Formulation and in-vitro and in-vivo testing of a phenytoin self-emulsifying drug delivery system (SEDDS)

The goals of our research are to develop and characterize a self-emulsifying drug delivery system (SEDDS) of phenytoin, and to evaluate its relative bioavailability in rats. Hydrophobic drugs can often be dissolved in SEDDS allowing them to be encapsulated as unit dosage forms for oral administration. SEDDS will disperse to form a fine emulsion in the gut so that the drug remains in solution avoiding the dissolution step, which frequently limits the rate of absorption of hydrophobic drugs.;Phenytoin was formulated as SEDDS in hard gelatin capsules.
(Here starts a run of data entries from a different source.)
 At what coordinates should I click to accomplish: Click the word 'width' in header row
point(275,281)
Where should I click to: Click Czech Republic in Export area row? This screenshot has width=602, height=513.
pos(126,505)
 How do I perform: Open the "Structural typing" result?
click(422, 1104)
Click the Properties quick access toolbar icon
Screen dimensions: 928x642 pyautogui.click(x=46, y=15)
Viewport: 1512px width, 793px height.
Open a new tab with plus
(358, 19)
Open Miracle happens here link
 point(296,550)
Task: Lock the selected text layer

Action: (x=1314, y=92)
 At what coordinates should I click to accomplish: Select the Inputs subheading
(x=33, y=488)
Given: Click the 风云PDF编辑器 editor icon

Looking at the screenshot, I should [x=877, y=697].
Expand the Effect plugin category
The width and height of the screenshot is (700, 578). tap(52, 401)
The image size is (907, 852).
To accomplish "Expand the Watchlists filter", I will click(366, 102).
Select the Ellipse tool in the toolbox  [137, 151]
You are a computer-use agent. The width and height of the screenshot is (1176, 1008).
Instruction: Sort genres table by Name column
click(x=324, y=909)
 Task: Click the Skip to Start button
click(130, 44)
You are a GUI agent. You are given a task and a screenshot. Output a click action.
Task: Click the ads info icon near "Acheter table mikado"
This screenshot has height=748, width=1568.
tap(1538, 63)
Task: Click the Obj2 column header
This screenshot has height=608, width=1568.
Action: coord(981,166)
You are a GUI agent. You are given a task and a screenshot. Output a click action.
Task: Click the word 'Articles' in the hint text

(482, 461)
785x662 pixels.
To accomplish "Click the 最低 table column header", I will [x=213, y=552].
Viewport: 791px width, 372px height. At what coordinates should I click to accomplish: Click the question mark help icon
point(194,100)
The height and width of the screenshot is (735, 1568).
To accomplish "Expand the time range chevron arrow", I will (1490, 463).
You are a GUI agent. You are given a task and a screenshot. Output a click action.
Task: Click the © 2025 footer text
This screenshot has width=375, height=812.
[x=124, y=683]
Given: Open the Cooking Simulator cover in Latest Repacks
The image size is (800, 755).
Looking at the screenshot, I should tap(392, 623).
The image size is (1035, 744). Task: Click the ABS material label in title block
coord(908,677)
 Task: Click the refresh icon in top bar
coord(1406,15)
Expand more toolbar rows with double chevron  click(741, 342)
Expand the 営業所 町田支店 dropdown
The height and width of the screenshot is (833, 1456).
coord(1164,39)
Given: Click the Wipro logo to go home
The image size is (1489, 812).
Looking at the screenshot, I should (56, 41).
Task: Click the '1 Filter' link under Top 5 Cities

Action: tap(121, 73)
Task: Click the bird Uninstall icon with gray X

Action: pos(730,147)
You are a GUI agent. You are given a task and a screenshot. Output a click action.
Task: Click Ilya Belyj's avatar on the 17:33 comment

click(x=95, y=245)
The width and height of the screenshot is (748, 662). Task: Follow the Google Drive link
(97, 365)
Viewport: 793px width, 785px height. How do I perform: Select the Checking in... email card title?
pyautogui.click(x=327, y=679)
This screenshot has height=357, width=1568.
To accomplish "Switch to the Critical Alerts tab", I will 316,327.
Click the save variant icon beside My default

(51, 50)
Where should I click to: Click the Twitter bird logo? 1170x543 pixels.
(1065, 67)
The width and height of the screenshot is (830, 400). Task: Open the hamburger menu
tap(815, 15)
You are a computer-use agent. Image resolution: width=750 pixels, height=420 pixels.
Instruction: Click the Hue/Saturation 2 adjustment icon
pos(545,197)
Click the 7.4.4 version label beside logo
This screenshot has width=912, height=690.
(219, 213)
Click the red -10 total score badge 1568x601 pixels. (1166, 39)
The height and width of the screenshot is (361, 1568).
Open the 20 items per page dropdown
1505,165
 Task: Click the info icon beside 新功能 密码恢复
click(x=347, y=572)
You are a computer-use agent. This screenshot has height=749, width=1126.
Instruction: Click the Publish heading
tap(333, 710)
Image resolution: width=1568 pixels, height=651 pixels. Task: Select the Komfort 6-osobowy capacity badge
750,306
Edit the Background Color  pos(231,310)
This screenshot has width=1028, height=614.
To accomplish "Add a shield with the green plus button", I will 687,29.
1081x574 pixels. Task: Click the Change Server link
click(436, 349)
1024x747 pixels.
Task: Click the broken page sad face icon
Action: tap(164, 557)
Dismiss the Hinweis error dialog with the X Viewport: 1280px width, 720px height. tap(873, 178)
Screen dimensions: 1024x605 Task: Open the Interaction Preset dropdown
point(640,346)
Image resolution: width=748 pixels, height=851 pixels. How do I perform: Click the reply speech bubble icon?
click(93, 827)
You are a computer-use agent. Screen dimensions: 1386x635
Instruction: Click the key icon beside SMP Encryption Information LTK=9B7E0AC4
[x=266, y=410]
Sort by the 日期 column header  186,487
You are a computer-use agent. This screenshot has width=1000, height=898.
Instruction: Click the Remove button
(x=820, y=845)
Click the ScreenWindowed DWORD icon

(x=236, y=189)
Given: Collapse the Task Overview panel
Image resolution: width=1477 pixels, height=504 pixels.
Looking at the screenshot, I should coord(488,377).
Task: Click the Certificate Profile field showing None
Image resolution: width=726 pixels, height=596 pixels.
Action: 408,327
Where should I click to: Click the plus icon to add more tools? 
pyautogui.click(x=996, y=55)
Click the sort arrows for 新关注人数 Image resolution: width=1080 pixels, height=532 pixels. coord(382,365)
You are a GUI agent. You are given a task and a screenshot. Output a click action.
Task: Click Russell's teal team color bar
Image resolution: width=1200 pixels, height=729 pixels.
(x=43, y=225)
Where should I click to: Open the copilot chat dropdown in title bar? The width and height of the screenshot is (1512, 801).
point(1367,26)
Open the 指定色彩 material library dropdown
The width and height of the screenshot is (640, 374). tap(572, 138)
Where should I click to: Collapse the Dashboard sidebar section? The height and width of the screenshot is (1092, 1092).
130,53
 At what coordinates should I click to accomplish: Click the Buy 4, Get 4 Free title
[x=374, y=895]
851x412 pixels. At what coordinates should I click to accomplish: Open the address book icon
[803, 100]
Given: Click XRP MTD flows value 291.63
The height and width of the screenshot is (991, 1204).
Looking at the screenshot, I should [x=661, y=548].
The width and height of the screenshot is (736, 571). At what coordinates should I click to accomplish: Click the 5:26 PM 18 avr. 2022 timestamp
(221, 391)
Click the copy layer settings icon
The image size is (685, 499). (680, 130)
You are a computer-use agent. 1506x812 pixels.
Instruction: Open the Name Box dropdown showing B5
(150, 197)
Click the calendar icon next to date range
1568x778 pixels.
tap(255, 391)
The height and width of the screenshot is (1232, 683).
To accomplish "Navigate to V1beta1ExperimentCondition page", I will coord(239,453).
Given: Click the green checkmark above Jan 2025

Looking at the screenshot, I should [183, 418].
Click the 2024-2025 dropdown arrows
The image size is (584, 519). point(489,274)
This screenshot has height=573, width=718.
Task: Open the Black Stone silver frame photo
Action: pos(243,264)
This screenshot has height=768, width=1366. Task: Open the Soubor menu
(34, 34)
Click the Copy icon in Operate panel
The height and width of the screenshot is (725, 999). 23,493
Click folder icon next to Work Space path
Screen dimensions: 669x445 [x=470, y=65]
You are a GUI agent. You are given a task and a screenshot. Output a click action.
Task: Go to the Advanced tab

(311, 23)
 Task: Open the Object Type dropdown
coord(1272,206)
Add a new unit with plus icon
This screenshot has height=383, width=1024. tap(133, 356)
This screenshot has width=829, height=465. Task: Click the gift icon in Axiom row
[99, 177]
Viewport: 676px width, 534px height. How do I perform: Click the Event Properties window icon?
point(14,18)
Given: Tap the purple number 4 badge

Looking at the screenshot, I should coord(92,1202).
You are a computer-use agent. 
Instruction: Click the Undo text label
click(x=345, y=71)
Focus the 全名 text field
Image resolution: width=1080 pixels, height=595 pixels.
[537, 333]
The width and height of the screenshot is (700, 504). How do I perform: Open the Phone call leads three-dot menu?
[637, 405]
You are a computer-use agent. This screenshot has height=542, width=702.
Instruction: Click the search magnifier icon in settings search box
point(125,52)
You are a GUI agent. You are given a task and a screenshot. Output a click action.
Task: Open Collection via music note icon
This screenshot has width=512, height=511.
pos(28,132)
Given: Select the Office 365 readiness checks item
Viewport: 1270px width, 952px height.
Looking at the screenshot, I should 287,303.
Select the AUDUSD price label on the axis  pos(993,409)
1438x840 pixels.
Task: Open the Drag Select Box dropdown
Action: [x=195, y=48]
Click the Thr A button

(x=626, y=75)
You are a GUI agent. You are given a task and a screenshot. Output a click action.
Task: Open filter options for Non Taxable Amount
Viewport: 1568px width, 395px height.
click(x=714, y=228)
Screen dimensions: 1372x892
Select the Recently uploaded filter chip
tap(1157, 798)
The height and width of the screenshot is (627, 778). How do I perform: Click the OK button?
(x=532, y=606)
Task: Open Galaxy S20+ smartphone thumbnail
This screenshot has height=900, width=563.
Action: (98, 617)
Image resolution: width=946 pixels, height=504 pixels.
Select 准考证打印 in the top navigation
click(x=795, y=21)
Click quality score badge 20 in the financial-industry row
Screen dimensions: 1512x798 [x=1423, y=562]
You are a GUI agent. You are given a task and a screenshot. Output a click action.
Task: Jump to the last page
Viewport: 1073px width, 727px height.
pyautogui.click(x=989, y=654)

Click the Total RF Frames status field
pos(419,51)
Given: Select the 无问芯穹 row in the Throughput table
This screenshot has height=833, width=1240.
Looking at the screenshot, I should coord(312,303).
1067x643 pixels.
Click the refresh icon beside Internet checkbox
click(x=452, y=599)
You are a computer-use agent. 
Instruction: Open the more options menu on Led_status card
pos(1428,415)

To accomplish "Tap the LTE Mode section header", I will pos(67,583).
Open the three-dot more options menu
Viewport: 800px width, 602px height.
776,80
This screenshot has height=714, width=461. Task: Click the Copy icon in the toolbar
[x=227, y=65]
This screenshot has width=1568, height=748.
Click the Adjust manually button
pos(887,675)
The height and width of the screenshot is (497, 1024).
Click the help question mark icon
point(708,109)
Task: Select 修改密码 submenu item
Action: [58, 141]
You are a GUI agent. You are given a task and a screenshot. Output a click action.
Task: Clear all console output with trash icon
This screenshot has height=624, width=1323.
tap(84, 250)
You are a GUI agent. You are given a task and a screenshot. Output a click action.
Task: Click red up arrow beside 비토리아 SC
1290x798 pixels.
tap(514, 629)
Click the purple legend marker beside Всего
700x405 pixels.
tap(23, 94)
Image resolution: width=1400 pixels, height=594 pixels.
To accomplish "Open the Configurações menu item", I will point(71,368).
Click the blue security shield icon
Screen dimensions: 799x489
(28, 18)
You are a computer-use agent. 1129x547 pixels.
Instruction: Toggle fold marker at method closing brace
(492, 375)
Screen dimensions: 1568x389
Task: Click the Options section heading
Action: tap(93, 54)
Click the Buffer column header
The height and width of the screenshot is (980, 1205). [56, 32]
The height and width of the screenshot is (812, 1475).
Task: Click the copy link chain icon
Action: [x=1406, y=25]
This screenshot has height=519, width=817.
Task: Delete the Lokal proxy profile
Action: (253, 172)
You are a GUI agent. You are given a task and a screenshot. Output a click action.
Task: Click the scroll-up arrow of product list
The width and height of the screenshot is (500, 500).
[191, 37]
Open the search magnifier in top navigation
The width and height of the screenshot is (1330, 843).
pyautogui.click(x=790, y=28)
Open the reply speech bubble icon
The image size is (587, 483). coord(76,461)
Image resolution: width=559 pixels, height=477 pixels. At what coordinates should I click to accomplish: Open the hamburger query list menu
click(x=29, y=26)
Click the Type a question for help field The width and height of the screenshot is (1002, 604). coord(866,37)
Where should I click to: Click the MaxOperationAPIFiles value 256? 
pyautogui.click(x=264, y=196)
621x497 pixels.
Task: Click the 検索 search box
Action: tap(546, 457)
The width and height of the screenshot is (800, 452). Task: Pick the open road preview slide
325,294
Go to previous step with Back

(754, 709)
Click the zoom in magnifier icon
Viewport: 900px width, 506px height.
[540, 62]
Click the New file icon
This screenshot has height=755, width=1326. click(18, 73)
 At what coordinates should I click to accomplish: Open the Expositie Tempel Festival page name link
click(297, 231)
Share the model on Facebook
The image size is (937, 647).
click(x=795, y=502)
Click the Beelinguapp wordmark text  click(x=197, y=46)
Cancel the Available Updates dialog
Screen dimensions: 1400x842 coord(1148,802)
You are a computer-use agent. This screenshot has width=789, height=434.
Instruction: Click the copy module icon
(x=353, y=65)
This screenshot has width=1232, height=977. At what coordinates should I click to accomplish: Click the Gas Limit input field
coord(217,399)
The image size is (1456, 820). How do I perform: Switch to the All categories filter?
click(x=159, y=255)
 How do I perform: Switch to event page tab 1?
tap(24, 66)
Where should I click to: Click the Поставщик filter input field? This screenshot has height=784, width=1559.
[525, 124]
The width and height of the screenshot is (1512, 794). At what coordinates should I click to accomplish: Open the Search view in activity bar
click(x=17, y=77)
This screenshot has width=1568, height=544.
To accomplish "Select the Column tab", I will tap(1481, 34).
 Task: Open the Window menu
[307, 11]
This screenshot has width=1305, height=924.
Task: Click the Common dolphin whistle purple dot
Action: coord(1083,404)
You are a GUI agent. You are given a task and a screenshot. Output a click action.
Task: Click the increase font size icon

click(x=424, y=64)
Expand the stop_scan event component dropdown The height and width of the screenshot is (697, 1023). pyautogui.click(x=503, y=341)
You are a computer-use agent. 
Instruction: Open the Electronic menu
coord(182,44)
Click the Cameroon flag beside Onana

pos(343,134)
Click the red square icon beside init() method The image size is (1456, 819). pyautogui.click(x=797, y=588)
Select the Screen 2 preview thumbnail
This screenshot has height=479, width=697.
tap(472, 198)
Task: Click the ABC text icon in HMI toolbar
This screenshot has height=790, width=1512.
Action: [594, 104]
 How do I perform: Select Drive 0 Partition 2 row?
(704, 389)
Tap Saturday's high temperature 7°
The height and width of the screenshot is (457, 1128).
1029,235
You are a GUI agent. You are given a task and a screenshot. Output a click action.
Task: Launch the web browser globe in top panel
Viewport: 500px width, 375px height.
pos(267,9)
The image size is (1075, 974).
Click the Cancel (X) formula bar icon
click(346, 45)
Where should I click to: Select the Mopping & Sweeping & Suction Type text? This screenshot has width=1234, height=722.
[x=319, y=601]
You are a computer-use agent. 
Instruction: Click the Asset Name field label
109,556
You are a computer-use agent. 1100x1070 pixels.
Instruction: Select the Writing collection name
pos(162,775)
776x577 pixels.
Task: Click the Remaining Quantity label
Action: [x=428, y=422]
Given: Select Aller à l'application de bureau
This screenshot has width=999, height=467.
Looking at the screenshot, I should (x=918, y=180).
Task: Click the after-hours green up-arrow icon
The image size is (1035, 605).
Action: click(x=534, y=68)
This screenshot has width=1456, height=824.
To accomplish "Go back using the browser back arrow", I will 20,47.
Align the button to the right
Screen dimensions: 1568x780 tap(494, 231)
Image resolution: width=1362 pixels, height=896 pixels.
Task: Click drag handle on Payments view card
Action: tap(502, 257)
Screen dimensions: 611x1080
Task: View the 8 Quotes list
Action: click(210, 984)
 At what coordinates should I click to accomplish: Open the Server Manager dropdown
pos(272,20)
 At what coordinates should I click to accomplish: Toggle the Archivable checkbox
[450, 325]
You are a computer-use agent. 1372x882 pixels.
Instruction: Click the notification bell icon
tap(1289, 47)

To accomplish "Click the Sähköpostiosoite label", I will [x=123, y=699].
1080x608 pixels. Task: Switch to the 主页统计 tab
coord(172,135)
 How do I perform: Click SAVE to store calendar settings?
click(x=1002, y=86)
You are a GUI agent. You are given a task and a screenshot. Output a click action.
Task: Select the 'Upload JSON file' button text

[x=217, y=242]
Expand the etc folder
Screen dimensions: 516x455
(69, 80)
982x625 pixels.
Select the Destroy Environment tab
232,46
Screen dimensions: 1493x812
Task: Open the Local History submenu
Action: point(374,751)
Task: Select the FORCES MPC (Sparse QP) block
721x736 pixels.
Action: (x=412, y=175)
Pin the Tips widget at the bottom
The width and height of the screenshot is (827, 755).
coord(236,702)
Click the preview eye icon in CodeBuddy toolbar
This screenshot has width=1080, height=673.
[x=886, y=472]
The optimized SEDDS formulation was compared in-vitro to DilantinRTM suspension and chewable tablets using dissolution method and zeta potential. The optimized SEDDS formulation was also compared in-vivo to DilantinRTM suspension. Rats were used as the animal model. In all studies HPLC was used to analyze phenytoin concentrations.;Phenytoin optimized SEDDS formulation showed good in-vitro emulsification characteristics, high zeta potential, and in-vitro release of phenytoin higher than 80% in different dissolution media. The optimized SEDDS formulation showed significantly higher and faster in-vitro release of phenytoin compared to DilantinRTM suspension and chewable tablets. In-vivo studies showed that Both C30 minutes, and AUC-10min-10h of phenytoin after SEDDS administration were significantly higher than after DilantinRTM suspension administration when both formulations were given orally to rats.;Phenytoin was successfully formulated as a SEDDS. The new formulation showed significantly higher in-vitro release of phenytoin to the aqueous media in both simulated gastric and intestinal fluids when compared to both Dilantin RTM suspension and chewable tablets.;The in-vivo study showed that the SEDDS formulation exhibited different absorption behavior from the commercially available suspension (Dilantin RTM). The most significant effect of the SEDDS formulation was the sustained release of phenytoin.